Bringing together leading scholars from Asia, Australia, Europe, and the United States, this book provides an alternative account: it draws out the diversity of polities that existed at around c1500; it shows how interacting identities, political orders, and economic forces were intensifying within and across regions; it details the tangled dynamics that helped to globalize the European conception of a pluralist international society, through patterns of warfare and between East and West.
The Globalization of International Society examines the institutional contours of contemporary international society, with its unique blend of universal sovereignty and global law, and its forms of hierarchy that coexist with commitments to international human rights. The book explores the multiple forms of contestation that challenge international society today: contests over the limits of sovereignty in relation to cosmopolitan conceptions of responsibility, disputes over global governance, concerns about persistent economic, racial, and gender-based patterns of disadvantage, and lastly the threat to the established order opened up by the disruptive power of digital communications.
Anette Stimmer (University of Oxford), ‘Norm life cycle or norm square? Norm contestation of sovereignty and territorial integrity in the post-Cold War era’
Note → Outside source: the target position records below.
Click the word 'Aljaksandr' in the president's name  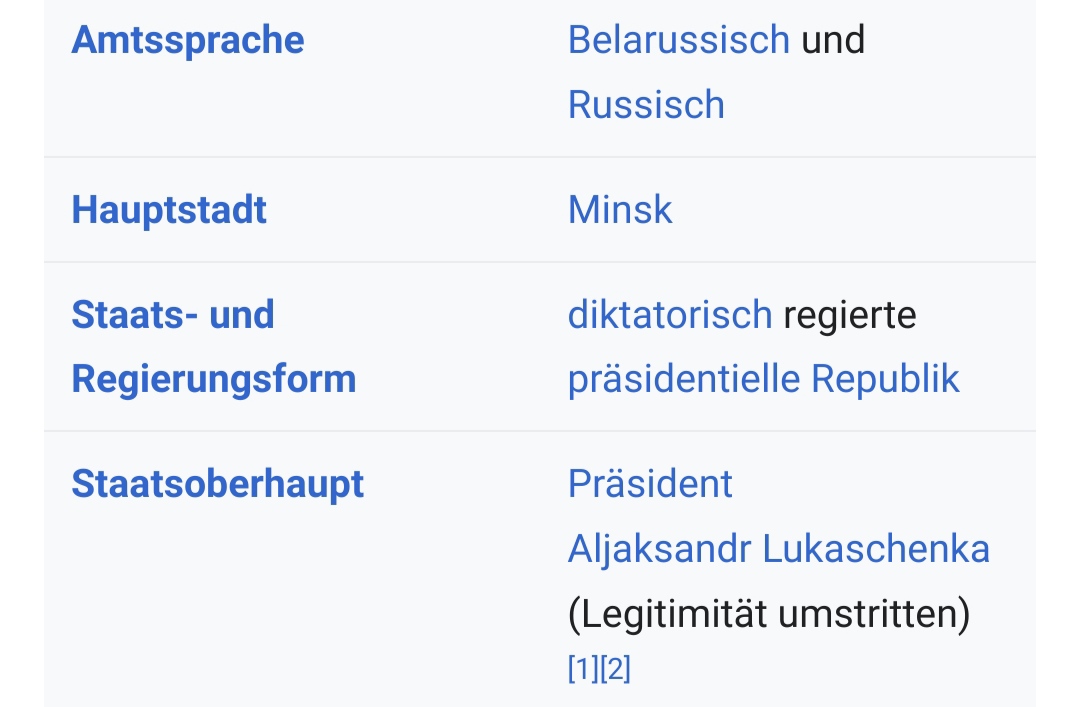pos(659,549)
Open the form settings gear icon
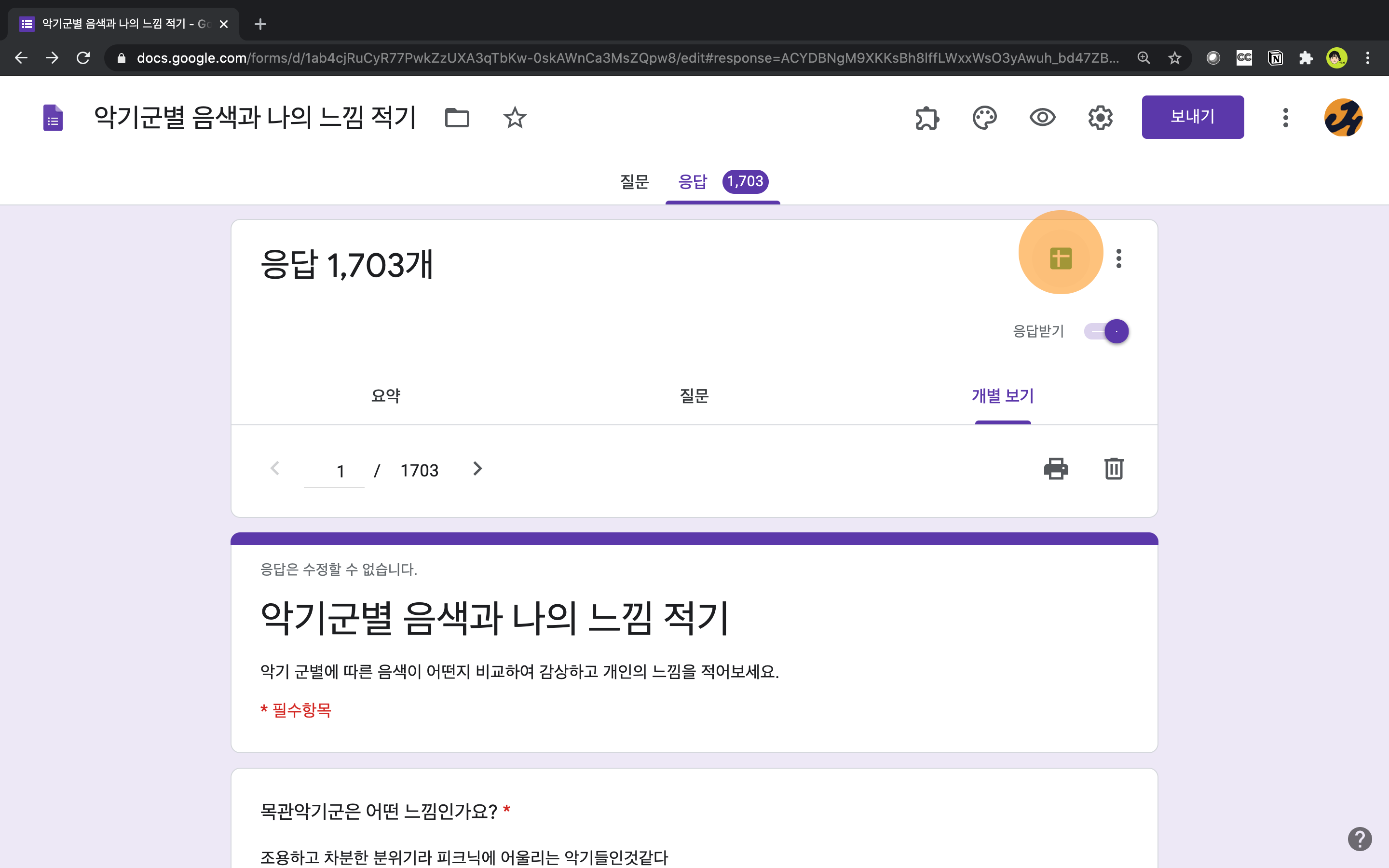1389x868 pixels. pos(1100,118)
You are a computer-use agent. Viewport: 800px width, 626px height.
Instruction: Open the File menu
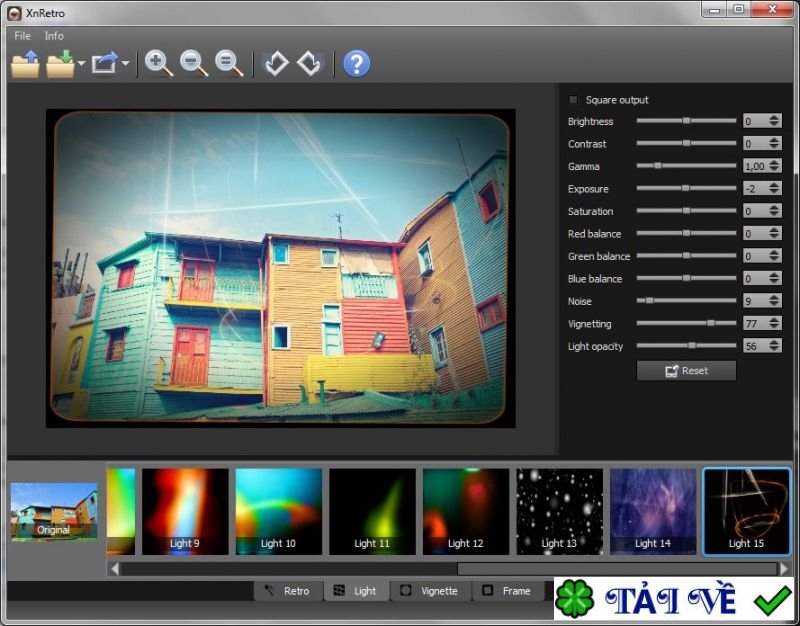pos(22,36)
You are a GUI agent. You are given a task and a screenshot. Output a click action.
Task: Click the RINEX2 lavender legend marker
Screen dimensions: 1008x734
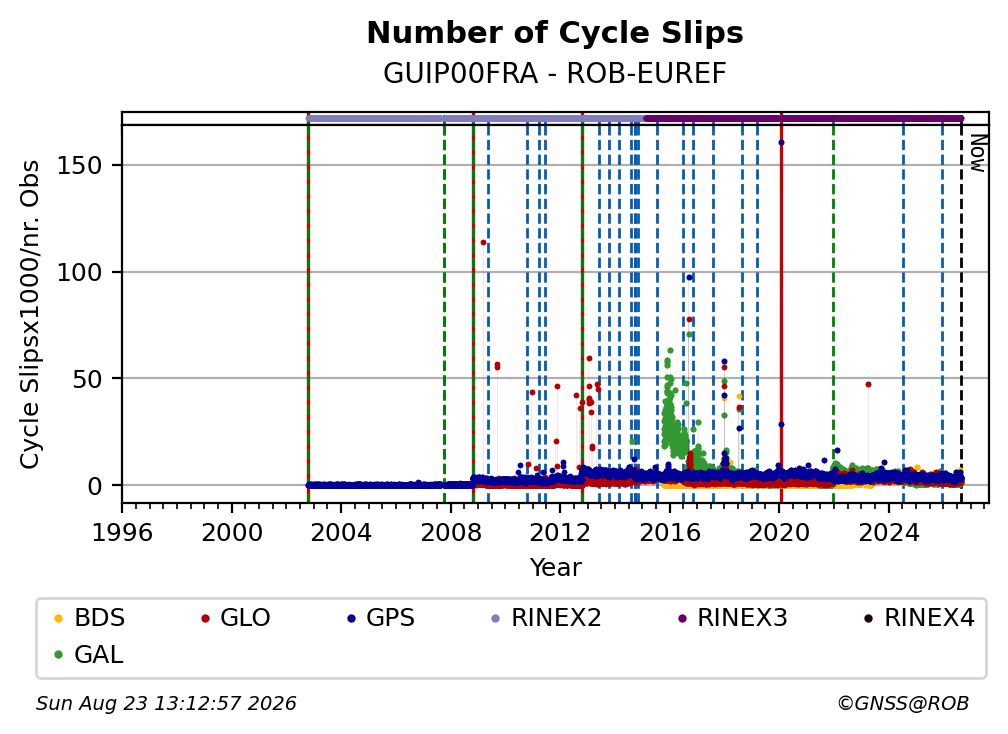pos(496,619)
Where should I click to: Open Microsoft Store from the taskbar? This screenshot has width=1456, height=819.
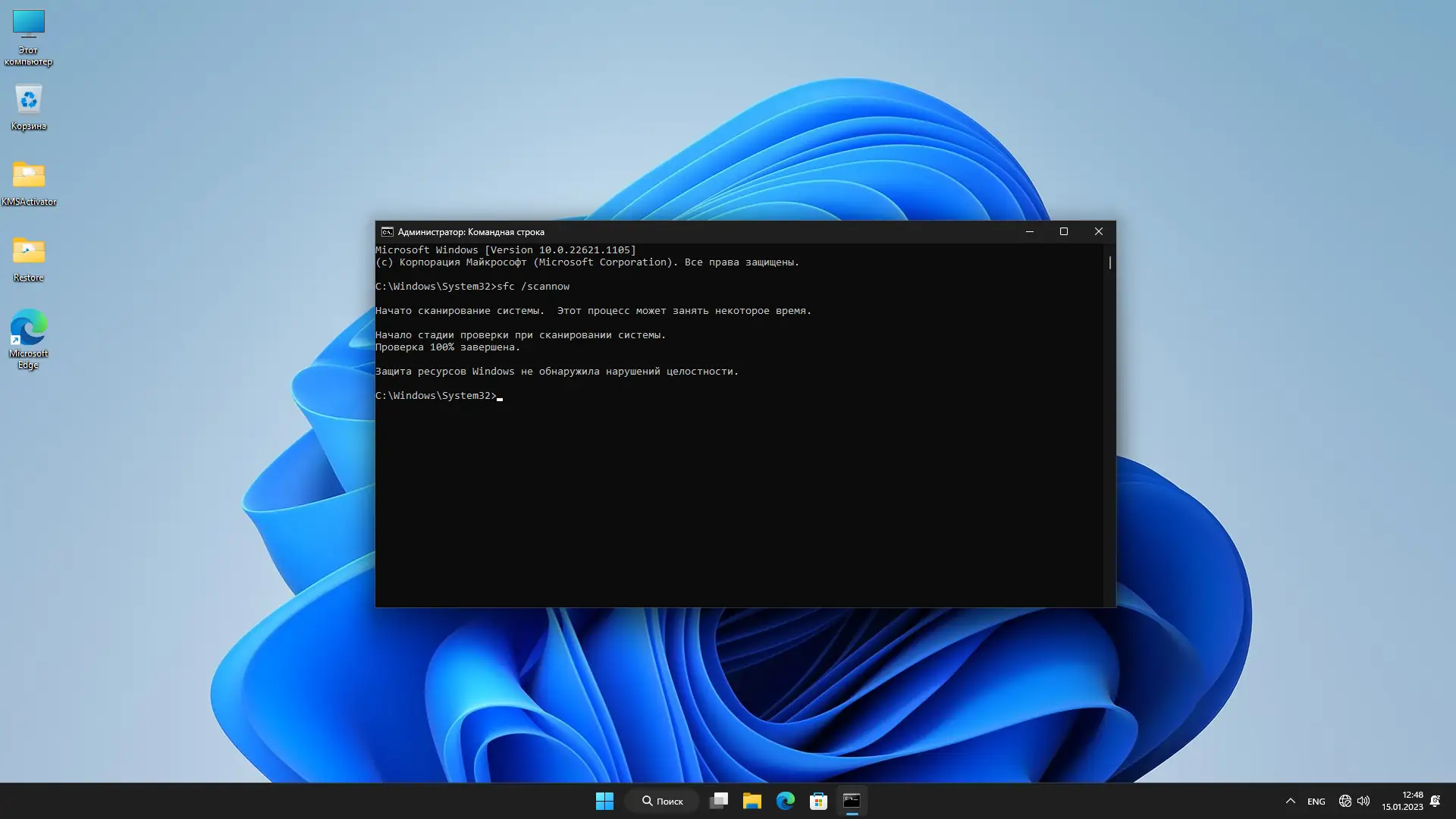click(818, 801)
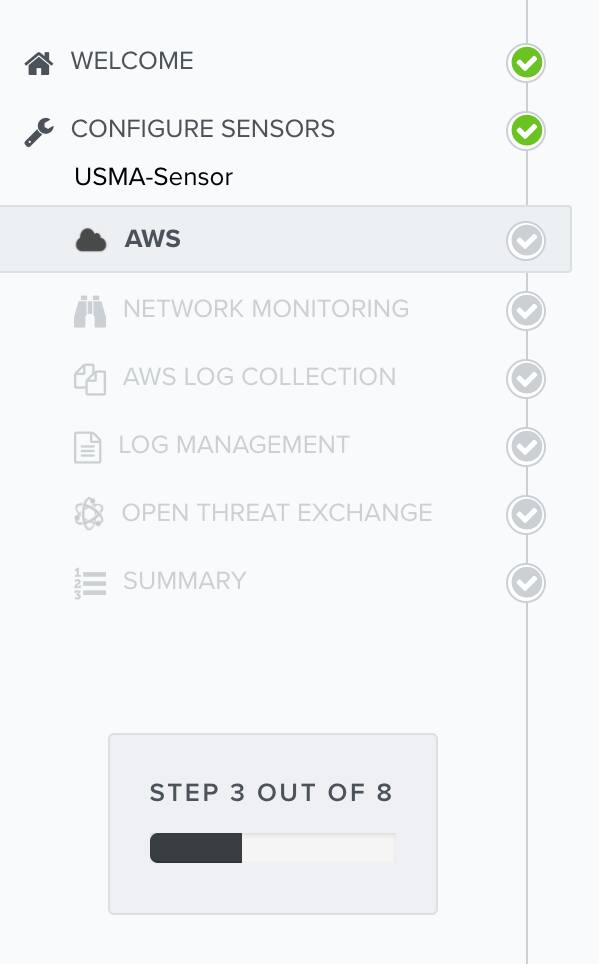Viewport: 599px width, 964px height.
Task: Select the USMA-Sensor entry
Action: coord(153,177)
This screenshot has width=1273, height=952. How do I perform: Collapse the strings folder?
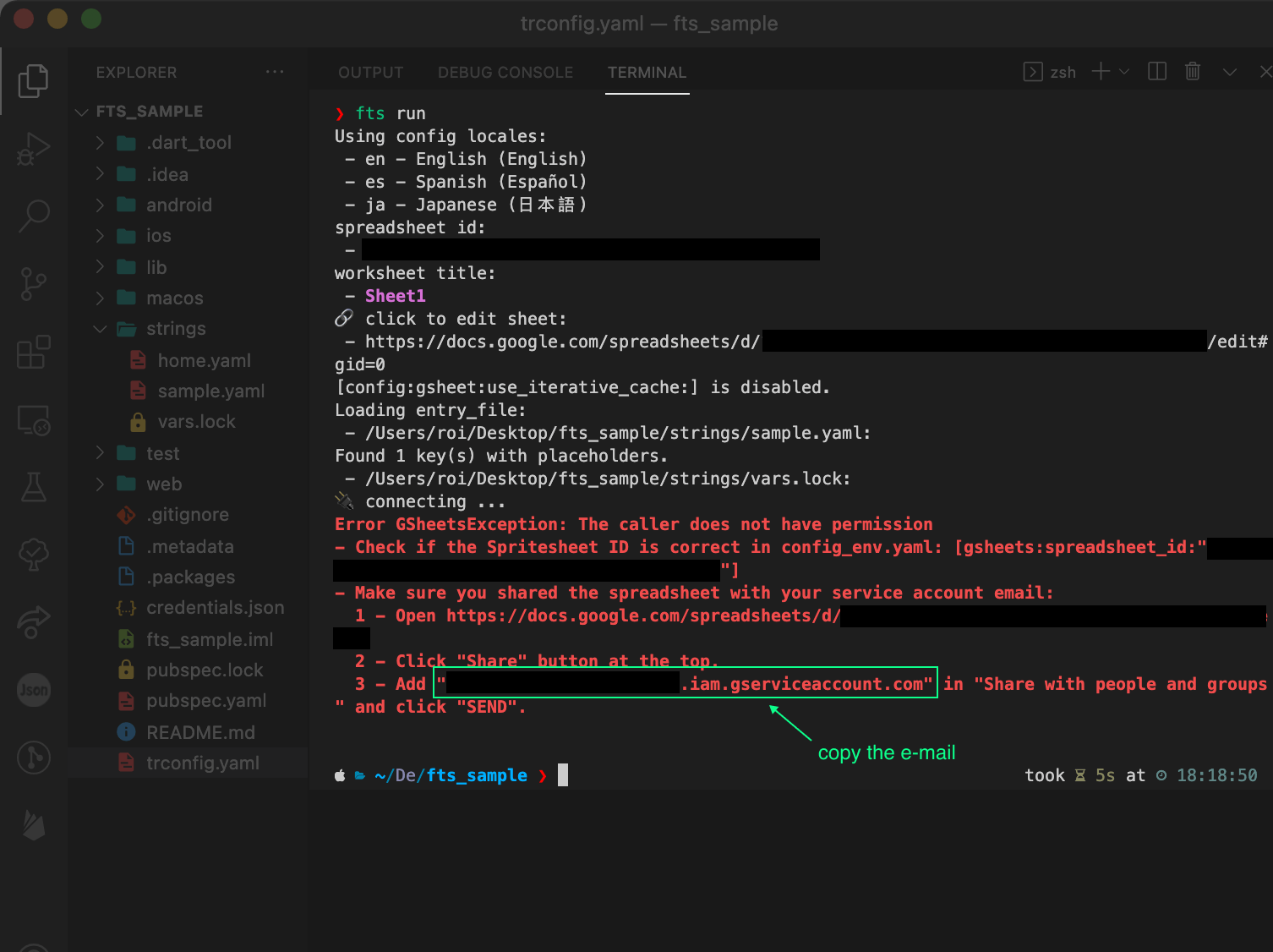[100, 329]
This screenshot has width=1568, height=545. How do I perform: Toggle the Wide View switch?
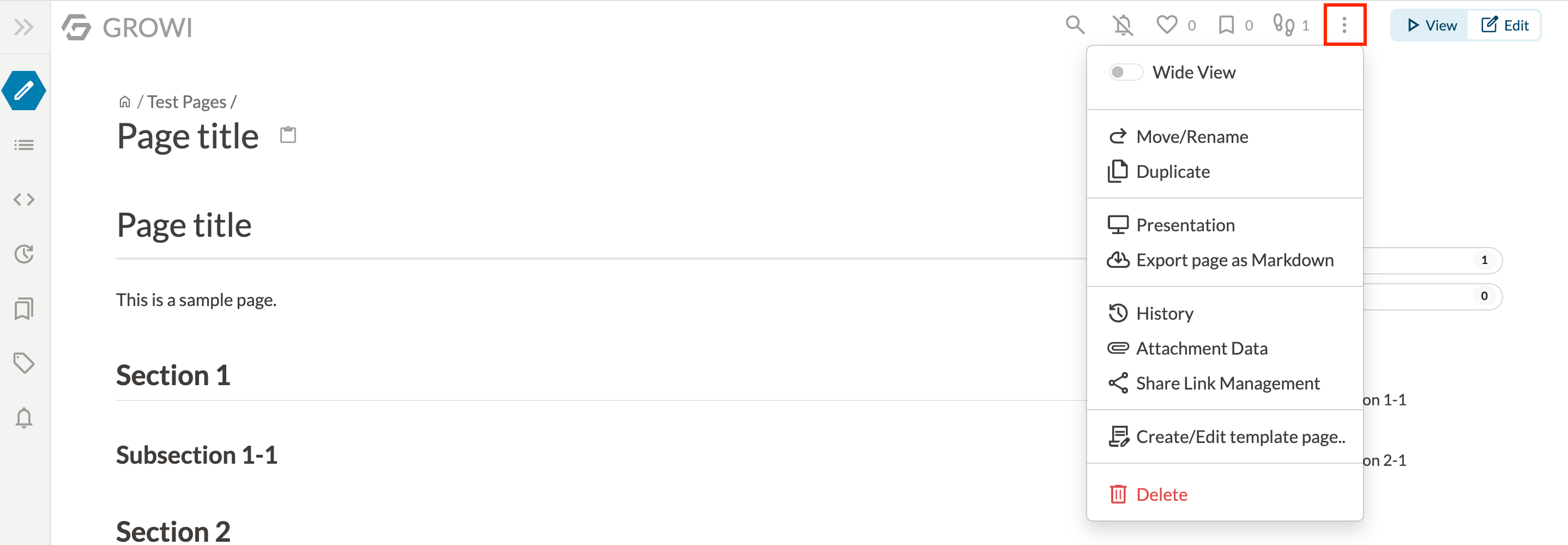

This paper, ‘Norm life cycle or norm square? Norm contestation of sovereignty and territorial integrity in the post-Cold War Era’, by Anette Stimmer, makes a significant contribution to norms debates in IR. Stimmer connects the widely-known and popular concepts of the norm life cycle to more recent critical constructivist insights concerning the nature of norm contestation. Stimmer constructs a four-fold typology of norm and frame contestation that provides analytical purchase on the vast potential variety of contestation processes. Its detailed, rich, and wide-ranging empirical engagement is nicely interwoven with the innovative theoretical strands of the argument. An especially useful aspect of the paper is the detailed empirical illustrations of the four types of norm and frame contestation. This careful research makes a compelling case for the utility of the theoretical argument. The paper thus makes a novel contribution to the literature on norms research that should command wide attention.
Scott Hamilton (LSE), ‘Securing Ourselves from Ourselves? The Paradox of “Entanglement” in the Anthropocene’
This paper develops a creative perspective on the security implications of thinking with the concept of the Anthropocene through a discussion of ontological security, an approach which powerfully helps us grasp the stakes of these debates. The paper makes a complex ethical case based on humanity’s disentanglement from ‘nature’, developed through a critique of recent (posthuman) arguments about humanity’s enmeshment with the world and the ethical/agential implications that flow from this. In addition to its contributions to the IR theory literature and advancing theorizations about the Anthropocene, this paper also connects with and provides interventions of interests to a wide range of scholars working in international studies more broadly, including environmental studies, political theory and ethics.